On the big day, Stewart came in to the Capitol at the front desk but was told by a receptionist that the stairs were not open to the public.
Undeterred, she moved to a sergeant-at-arms then to the chief sergeant-at-arms, Clarence Russ. He gave permission for Ballard to climb the stairway accompanied by two emergency medical technicians, Sharon Betsill and Susan Broussard, who also serve as sergeants-at-arms for the building.
The climb took a little over an hour and 15 minutes.
“Thank goodness there were water fountains,” Ballard said. “I wouldn’t have made it without water fountains.”
But made it he did. All the way to the observation deck on the 27th floor.
“I’ve worked here for six years, and I had never made it to the top,” Betsill said.

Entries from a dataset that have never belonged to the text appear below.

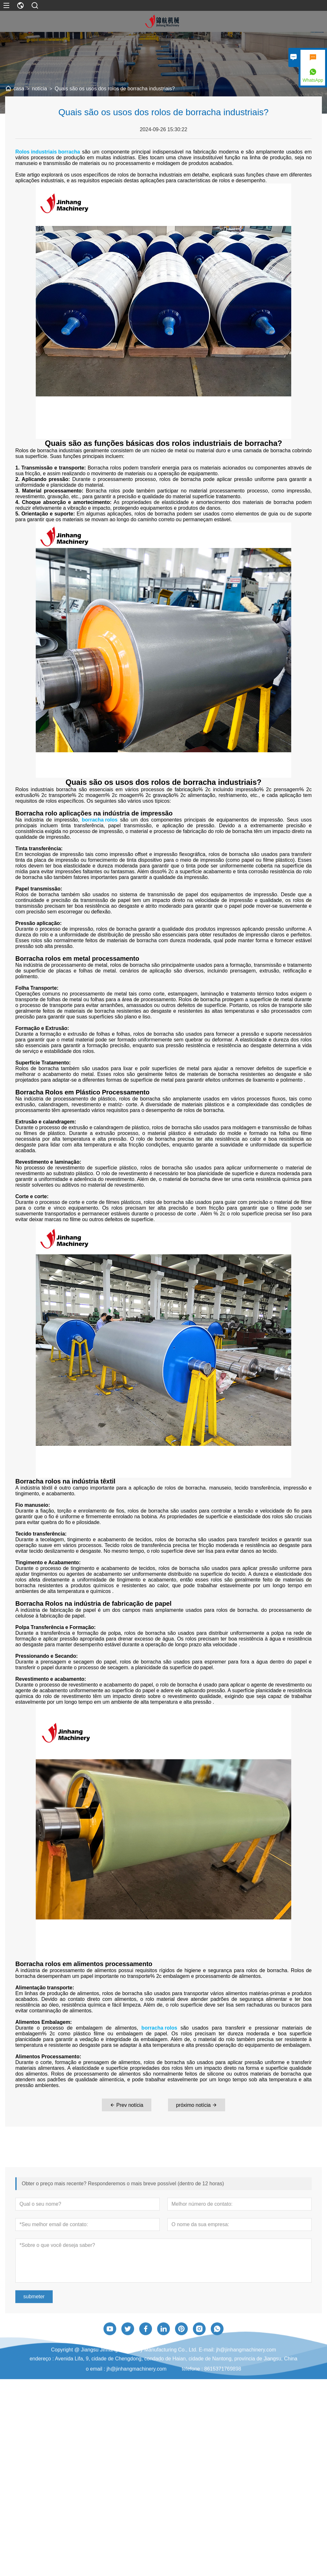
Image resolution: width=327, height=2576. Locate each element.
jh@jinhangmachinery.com (137, 2404)
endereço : (42, 2394)
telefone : (193, 2404)
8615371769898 (222, 2404)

Glenda Gray, a community support specialist with The Arc, is proud of the way Stewart advocated for Ballard. “She had a couple of roadblocks, but she got to the head people,” Gray said.
Ballard has now set another goal for himself.
He has become quite proficient in Google Earth on his large-screen computer.
“He takes virtual walks,” Lynda Ballard said.
But now he wants to do a real walk on the Mississippi River levee from the beginning in Missouri to the end below New Orleans.
“We are going to walk the levee,” Stewart said with a laugh, “but not as far as Daniel wants.”